Stored items =>
------------

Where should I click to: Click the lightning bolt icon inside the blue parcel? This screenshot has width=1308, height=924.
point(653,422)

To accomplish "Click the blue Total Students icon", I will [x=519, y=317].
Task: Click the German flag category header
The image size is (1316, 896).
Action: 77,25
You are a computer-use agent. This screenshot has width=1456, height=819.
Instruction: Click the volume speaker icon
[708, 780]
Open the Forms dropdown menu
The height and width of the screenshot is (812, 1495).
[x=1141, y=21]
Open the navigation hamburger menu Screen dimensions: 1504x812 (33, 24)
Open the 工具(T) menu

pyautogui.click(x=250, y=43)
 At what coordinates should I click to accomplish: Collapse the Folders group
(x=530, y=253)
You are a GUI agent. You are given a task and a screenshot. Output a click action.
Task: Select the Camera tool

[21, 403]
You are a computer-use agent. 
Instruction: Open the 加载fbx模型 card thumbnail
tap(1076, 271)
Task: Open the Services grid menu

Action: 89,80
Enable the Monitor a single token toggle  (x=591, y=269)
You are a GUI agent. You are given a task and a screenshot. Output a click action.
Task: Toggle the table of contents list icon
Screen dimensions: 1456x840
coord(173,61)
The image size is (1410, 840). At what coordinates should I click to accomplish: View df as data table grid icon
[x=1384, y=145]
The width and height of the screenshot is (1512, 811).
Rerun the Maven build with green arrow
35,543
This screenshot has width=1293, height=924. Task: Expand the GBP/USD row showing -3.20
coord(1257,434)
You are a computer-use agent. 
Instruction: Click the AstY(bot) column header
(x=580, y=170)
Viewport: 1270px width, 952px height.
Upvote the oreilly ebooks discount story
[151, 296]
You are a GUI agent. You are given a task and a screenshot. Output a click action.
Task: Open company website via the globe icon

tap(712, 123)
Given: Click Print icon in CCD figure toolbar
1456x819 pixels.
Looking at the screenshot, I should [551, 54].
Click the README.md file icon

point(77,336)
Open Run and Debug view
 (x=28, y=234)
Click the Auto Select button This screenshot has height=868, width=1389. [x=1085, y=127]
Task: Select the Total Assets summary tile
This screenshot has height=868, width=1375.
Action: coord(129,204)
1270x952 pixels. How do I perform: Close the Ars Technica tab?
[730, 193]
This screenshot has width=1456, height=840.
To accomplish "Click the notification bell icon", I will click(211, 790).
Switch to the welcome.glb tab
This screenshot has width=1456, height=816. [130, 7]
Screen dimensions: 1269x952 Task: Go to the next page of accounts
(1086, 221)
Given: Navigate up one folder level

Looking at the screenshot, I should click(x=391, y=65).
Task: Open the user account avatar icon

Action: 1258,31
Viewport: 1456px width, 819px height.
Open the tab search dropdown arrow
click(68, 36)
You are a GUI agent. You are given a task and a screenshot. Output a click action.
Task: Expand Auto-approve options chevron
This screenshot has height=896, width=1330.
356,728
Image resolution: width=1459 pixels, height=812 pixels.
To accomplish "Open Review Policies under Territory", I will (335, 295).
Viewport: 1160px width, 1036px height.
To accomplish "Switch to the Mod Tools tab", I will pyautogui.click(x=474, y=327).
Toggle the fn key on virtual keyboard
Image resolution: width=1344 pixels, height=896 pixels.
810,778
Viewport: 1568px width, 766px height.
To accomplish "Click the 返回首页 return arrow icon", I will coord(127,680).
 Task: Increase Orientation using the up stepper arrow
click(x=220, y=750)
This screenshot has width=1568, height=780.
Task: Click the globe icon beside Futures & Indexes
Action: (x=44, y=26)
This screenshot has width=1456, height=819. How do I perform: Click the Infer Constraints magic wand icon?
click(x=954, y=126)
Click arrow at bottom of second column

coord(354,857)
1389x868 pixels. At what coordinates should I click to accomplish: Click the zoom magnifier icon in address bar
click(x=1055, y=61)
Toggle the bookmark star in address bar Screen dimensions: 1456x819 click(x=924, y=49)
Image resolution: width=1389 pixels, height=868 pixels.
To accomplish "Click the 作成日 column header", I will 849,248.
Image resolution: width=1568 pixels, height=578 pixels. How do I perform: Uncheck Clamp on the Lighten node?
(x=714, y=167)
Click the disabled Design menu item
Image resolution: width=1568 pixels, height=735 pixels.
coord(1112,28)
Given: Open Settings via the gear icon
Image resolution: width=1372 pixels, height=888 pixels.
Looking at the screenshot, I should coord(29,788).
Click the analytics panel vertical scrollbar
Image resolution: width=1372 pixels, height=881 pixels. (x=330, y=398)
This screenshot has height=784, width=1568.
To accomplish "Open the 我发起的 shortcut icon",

------------

Output the entries verbatim.

Where should I click to: Click the lightning bolt icon inside the blue parcel? This screenshot has width=1308, height=924.
point(653,422)

To accomplish "Click the blue Total Students icon", I will [x=519, y=317].
Task: Click the German flag category header
The image size is (1316, 896).
Action: 77,25
You are a computer-use agent. This screenshot has width=1456, height=819.
Instruction: Click the volume speaker icon
[708, 780]
Open the Forms dropdown menu
The height and width of the screenshot is (812, 1495).
[x=1141, y=21]
Open the navigation hamburger menu Screen dimensions: 1504x812 (33, 24)
Open the 工具(T) menu

pyautogui.click(x=250, y=43)
 At what coordinates should I click to accomplish: Collapse the Folders group
(x=530, y=253)
You are a GUI agent. You are given a task and a screenshot. Output a click action.
Task: Select the Camera tool

[21, 403]
You are a computer-use agent. 
Instruction: Open the 加载fbx模型 card thumbnail
tap(1076, 271)
Task: Open the Services grid menu

Action: 89,80
Enable the Monitor a single token toggle  (x=591, y=269)
You are a GUI agent. You are given a task and a screenshot. Output a click action.
Task: Toggle the table of contents list icon
Screen dimensions: 1456x840
coord(173,61)
The image size is (1410, 840). At what coordinates should I click to accomplish: View df as data table grid icon
[x=1384, y=145]
The width and height of the screenshot is (1512, 811).
Rerun the Maven build with green arrow
35,543
This screenshot has width=1293, height=924. Task: Expand the GBP/USD row showing -3.20
coord(1257,434)
You are a computer-use agent. 
Instruction: Click the AstY(bot) column header
(x=580, y=170)
Viewport: 1270px width, 952px height.
Upvote the oreilly ebooks discount story
[151, 296]
You are a GUI agent. You are given a task and a screenshot. Output a click action.
Task: Open company website via the globe icon

tap(712, 123)
Given: Click Print icon in CCD figure toolbar
1456x819 pixels.
Looking at the screenshot, I should [551, 54].
Click the README.md file icon

point(77,336)
Open Run and Debug view
 (x=28, y=234)
Click the Auto Select button This screenshot has height=868, width=1389. [x=1085, y=127]
Task: Select the Total Assets summary tile
This screenshot has height=868, width=1375.
Action: coord(129,204)
1270x952 pixels. How do I perform: Close the Ars Technica tab?
[730, 193]
This screenshot has width=1456, height=840.
To accomplish "Click the notification bell icon", I will click(211, 790).
Switch to the welcome.glb tab
This screenshot has width=1456, height=816. [130, 7]
Screen dimensions: 1269x952 Task: Go to the next page of accounts
(1086, 221)
Given: Navigate up one folder level

Looking at the screenshot, I should click(x=391, y=65).
Task: Open the user account avatar icon

Action: 1258,31
Viewport: 1456px width, 819px height.
Open the tab search dropdown arrow
click(68, 36)
You are a GUI agent. You are given a task and a screenshot. Output a click action.
Task: Expand Auto-approve options chevron
This screenshot has height=896, width=1330.
356,728
Image resolution: width=1459 pixels, height=812 pixels.
To accomplish "Open Review Policies under Territory", I will (335, 295).
Viewport: 1160px width, 1036px height.
To accomplish "Switch to the Mod Tools tab", I will pyautogui.click(x=474, y=327).
Toggle the fn key on virtual keyboard
Image resolution: width=1344 pixels, height=896 pixels.
810,778
Viewport: 1568px width, 766px height.
To accomplish "Click the 返回首页 return arrow icon", I will coord(127,680).
 Task: Increase Orientation using the up stepper arrow
click(x=220, y=750)
This screenshot has width=1568, height=780.
Task: Click the globe icon beside Futures & Indexes
Action: (x=44, y=26)
This screenshot has width=1456, height=819. How do I perform: Click the Infer Constraints magic wand icon?
click(x=954, y=126)
Click arrow at bottom of second column

coord(354,857)
1389x868 pixels. At what coordinates should I click to accomplish: Click the zoom magnifier icon in address bar
click(x=1055, y=61)
Toggle the bookmark star in address bar Screen dimensions: 1456x819 click(x=924, y=49)
Image resolution: width=1389 pixels, height=868 pixels.
To accomplish "Click the 作成日 column header", I will 849,248.
Image resolution: width=1568 pixels, height=578 pixels. How do I perform: Uncheck Clamp on the Lighten node?
(x=714, y=167)
Click the disabled Design menu item
Image resolution: width=1568 pixels, height=735 pixels.
coord(1112,28)
Given: Open Settings via the gear icon
Image resolution: width=1372 pixels, height=888 pixels.
Looking at the screenshot, I should coord(29,788).
Click the analytics panel vertical scrollbar
Image resolution: width=1372 pixels, height=881 pixels. (x=330, y=398)
This screenshot has height=784, width=1568.
To accomplish "Open the 我发起的 shortcut icon",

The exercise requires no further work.